Si possono presentare due casi:

  • spostamento di un confine, quando si procede alla sostituzione di un rettilineo con un altro, pure rettilineo, che soddisfa determinate condizioni;
  • rettifica di un confine, quando ad un confine poligonale se ne sostituisce un altro rettilineo, che soddisfa a certe condizioni.
In entrambi i casi, quando la sostituzione del confine deve realizzarsi senza compensi, in denaro, se i terreni confinanti hanno valenza uniforme, si imporra che le aree restino inalterate; se invece i terreni hanno valenze diverse, si dovrà garantire che a sostituzione avvenuta i valori dei terreni restino inalterati.

SPOSTAMENTI DI CONFINI
Le condizioni che si possono porre al nuovo confine possono essere di due tipi diversi: uscente da un punto assegnato o parallelo ad una direzione assegnata.

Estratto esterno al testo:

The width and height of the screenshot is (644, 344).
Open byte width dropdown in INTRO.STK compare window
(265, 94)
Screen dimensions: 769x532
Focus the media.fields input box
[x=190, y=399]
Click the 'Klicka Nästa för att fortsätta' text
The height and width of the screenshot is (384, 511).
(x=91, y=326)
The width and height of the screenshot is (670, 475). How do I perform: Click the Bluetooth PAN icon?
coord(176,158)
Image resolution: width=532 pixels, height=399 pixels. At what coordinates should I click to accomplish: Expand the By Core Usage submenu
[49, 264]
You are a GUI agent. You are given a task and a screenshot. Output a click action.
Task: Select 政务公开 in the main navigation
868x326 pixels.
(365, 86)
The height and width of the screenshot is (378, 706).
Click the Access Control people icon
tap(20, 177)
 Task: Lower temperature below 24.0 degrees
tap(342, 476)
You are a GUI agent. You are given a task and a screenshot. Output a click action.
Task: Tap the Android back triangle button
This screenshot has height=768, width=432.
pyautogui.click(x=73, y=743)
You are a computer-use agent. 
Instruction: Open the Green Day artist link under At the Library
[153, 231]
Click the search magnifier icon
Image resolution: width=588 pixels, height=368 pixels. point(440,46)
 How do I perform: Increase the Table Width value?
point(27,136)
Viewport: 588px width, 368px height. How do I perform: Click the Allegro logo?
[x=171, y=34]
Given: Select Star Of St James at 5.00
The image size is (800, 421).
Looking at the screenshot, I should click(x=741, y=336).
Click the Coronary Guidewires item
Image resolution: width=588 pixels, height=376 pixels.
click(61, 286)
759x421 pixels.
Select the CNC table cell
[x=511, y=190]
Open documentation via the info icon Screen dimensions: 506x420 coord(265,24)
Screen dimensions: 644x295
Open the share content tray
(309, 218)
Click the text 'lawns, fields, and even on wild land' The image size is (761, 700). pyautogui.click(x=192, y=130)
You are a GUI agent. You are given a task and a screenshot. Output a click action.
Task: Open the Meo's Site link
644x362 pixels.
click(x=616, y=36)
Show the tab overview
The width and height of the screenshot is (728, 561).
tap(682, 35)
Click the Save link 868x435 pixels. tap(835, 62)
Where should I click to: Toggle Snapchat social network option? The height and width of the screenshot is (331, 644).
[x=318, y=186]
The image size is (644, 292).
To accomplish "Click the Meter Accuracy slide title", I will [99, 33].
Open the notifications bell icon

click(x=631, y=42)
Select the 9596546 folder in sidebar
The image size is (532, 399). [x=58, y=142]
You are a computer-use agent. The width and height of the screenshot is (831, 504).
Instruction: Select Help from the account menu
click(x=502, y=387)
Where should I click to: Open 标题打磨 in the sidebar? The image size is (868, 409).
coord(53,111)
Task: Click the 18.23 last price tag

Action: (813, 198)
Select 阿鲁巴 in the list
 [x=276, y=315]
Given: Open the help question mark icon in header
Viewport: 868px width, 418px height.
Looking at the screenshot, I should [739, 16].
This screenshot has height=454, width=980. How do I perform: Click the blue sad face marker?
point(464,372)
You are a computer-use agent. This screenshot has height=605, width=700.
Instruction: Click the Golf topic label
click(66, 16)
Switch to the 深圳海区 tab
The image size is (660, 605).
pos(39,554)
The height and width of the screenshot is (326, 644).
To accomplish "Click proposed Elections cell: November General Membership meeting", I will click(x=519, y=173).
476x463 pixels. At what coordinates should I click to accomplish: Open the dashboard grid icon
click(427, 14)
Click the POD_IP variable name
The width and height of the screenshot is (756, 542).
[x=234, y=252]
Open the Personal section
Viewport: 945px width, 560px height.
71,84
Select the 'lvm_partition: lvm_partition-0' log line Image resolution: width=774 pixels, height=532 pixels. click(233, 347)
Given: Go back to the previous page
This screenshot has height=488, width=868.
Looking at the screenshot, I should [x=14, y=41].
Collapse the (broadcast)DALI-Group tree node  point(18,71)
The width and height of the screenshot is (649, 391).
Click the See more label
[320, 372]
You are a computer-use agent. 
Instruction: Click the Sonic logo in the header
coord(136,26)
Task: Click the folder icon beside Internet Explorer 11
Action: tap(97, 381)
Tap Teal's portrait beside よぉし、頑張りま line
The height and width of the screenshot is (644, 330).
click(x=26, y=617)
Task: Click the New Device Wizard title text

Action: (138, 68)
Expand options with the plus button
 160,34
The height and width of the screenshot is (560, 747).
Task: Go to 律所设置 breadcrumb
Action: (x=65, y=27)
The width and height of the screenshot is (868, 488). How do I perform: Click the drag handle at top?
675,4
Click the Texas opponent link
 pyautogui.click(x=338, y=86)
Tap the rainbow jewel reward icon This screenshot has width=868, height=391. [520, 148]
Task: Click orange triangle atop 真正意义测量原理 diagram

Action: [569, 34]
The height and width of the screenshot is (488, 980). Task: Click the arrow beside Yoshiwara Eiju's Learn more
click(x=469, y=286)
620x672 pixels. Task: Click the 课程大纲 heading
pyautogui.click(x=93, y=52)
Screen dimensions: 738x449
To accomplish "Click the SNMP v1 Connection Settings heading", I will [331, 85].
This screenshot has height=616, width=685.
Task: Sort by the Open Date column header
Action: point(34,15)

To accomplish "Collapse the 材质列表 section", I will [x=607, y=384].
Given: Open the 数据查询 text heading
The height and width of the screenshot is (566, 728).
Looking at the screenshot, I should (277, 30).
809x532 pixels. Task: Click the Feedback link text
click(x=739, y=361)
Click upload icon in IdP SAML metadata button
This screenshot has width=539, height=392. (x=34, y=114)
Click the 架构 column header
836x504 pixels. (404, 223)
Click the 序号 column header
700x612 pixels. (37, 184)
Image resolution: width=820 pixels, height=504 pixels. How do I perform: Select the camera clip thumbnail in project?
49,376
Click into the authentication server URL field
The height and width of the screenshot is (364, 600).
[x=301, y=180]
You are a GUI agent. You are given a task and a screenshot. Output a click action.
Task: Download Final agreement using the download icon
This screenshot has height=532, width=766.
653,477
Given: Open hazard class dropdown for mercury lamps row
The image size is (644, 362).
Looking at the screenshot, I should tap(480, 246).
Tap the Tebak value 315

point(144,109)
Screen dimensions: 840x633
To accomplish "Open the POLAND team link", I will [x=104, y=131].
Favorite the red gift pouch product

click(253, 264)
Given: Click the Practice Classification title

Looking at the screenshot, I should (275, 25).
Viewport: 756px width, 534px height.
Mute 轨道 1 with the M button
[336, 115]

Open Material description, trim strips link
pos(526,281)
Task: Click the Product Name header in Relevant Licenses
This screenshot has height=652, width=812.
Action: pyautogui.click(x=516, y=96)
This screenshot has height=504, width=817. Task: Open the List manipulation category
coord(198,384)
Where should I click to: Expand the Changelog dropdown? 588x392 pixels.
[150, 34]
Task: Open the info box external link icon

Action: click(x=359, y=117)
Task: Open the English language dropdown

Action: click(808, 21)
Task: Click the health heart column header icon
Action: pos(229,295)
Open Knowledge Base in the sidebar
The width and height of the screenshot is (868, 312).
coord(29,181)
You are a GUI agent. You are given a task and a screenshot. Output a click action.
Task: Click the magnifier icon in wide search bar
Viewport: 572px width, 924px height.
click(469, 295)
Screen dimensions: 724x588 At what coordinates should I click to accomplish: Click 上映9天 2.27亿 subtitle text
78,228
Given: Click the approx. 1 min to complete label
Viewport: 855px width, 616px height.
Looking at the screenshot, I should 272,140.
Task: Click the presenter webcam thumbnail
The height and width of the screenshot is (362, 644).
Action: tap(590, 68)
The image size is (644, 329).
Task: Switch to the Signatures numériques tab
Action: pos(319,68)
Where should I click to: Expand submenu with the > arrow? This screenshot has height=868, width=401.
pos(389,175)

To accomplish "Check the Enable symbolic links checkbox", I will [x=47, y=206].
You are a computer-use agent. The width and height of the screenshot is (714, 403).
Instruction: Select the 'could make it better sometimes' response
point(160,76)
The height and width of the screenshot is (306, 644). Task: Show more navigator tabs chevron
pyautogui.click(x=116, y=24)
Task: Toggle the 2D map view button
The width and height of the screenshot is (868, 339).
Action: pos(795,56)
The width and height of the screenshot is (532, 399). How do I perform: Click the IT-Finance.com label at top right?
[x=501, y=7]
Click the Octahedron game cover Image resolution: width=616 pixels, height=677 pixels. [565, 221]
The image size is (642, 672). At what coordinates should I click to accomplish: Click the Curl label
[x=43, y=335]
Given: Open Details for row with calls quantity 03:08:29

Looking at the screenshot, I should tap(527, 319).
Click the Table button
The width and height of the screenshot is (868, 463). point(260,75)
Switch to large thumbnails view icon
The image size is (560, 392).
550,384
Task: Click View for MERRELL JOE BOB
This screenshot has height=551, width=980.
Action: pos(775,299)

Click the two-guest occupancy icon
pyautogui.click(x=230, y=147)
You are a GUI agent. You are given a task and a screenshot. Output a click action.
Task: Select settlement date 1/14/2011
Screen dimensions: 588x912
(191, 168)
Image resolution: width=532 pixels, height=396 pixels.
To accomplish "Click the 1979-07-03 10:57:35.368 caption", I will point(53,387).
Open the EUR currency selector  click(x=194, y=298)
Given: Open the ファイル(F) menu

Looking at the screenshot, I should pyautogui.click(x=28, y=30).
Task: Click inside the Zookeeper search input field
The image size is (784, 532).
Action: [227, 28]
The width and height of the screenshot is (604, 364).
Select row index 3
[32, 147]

Nei casi in cui le due proprietà confinanti  abbiano diverso valore unitario, il calcolo delle nuove dividenti rettilinee di compenso risulta molto complicato. Solo quando si tratta di spostare un confine bilatero si può tentare di risolvere analiticamente il problema, imponendo la condizione che i valori delle aree sottratte ed aggiunte al medesimo proprietario siano uguali.
In generale conviene invece ricorrere al metodo del confine di prova: si traccia approssimativamente un confine che sia compenso tra i valori di terreno acquistati e quelli ceduti dopo la rettifica. Una volta calcolata la differenza di valore tra le due parti ottenute, si sposta il confine di prova in modo da compensare tale differenza e si ripete il calcolo finché non si ottiene una soluzione sufficientemente approssimata.